De report en report, les élections législatives verraient-elles le jour avec la prolongation sine die du mandat des actuels élus? Pour des « contraintes physiques, matérielles, techniques…» L’annonce a été faite en début de semaine, après une rencontre entre le Premier ministre et les leaders politiques. Mais à dire vrai, les Maliens ne sont pas vraiment surpris par cette décision, étant donné que beaucoup reste à faire pour l’organisation de ce scrutin.
Ce report est-il une nécessité ou une ruse politique ? Telle est la question qui s’impose au regard de ce énième report. Mais pour certains compatriotes, le peuple a eu la patience d’attendre ces fameuses élections depuis plus de cinq ans, ce n’est pas quelques mois de plus qui tueraient. Autant accorder du temps pour avoir ces élections mieux organisées, différentes en tout cas de celles de 2013.

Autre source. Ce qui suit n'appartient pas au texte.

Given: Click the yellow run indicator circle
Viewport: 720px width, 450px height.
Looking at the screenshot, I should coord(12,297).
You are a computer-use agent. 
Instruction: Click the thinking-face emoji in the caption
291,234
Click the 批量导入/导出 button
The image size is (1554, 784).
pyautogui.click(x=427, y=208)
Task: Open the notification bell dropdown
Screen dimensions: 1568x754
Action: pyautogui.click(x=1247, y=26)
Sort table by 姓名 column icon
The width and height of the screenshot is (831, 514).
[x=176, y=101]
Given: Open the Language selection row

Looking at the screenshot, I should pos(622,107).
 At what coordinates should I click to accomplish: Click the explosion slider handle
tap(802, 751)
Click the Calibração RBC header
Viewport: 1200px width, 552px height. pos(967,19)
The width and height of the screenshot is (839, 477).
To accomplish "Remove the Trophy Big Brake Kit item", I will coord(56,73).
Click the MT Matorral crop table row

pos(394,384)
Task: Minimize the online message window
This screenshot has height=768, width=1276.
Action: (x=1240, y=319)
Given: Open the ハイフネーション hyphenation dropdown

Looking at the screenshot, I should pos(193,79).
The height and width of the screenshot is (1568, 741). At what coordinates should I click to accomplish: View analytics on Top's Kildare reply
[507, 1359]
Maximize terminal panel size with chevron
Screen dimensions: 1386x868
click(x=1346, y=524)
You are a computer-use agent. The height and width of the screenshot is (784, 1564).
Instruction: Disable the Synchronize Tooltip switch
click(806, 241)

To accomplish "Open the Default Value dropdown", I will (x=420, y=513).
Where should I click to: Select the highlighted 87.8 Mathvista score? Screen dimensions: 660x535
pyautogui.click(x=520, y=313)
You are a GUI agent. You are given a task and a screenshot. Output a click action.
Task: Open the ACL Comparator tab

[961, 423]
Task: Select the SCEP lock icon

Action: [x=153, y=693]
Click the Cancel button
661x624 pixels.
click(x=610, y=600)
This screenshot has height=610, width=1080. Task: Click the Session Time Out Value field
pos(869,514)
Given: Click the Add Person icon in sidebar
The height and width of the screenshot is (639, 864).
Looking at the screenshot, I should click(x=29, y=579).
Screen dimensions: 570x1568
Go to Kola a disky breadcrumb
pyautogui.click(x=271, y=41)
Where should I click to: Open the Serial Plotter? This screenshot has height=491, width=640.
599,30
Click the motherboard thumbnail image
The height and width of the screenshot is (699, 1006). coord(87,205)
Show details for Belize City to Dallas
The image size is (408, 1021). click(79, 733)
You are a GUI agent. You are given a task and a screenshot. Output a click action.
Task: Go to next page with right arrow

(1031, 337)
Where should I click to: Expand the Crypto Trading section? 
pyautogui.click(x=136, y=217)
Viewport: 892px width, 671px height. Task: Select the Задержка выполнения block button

A n’en point douter, les premiers à applaudir la décision d’un nouveau report sont les actuels députés qui jouissent ainsi d’un bonus de mandat, donc de privilèges….
Ensuite viennent les partis et alliances politiques, dont les listes de candidatures aux élections législatives ne sont pas encore prêtes dans certaines localités.
Mais au fond, est-ce que les raisons qui sous-tendent le report tiennent la route ? Il ne sera pas excessif de creuser un peu.
D’abord, la question sécuritaire n’est plus d’actualité, pour la simple raison que la présidentielle a, dans une certaine mesure, mis fin à ce mythe. Mais étant donné que la classe politique malienne, surtout l’opposition, avait émis le vœu d’un report pour des considérations qu’elle seule détient, l’investigation mérite d’être faite en terme de calculs politiciens. A cela s’ajoute le nouveau découpage territorial du pays, avec l’arrivée de nouvelles régions.
« MehrLicht ! », dira l’Allemand. Plus de lumière ! Oui, le peuple malien a vraiment droit à plus d’éclaircissement sur les intentions et les réelles motivations du report des législatives. Mais disons-le tout net. Le report des élections, en lui-même, n’est pas condamnable. Si le constat du retard est clair et qu’il y a d’autres raisons objectives de le faire, cela est même louable pour la transparence et la bonne tenue du scrutin. Mais, quand on sait que ces élections-là devaient se tenir conformément au délai constitutionnel, et qu’après un premier report, le ministre de l’Administration territoriale, avec la classe politique, avait fixé la date du 25 novembre 2018, les choses n’aient pas évolué de façon à favoriser la tenue de ce scrutin dans ce délai. Qu’a-t-on fait pendant tout ce temps ? Ou que n’a-t-on pas fait ?
Aussi, se baser sur ces arguments pour justifier ce report suscite-t-il quelques interrogations. Les autorités maliennes se sont-elles laissées piéger dans un processus, dont ils n’ont pas la capacité matérielle et technique nécessaire de l’organisation ? Si c’était le cas, quelles en seraient les conséquences sur les élections municipales, locales et régionales à venir ? Ce retard a-t-il été volontairement causé pour servir des desseins cachés ? Dans ces conditions, à qui profiterait-il ? Faut-il y voir une manœuvre, une ruse du pouvoir, ou est-ce une simple nécessité ? Autant de questions que l’on peut légitimement se poser.
En tout état de cause, même si l’on peut croire en la sincérité du report, l’on ne peut s’empêcher de penser que les autorités vont profiter de cette situation pour prendre une décision qui pourrait les arranger, compte tenu de la confusion qui règne en ce moment au sein du bloc de la majorité présidentielle, surtout au niveau des formations politiques où la discorde commence à s’installer. S’y ajoute le budget devant servir à cette élection pourrait servir à soulager un tant soit peu le malaise social.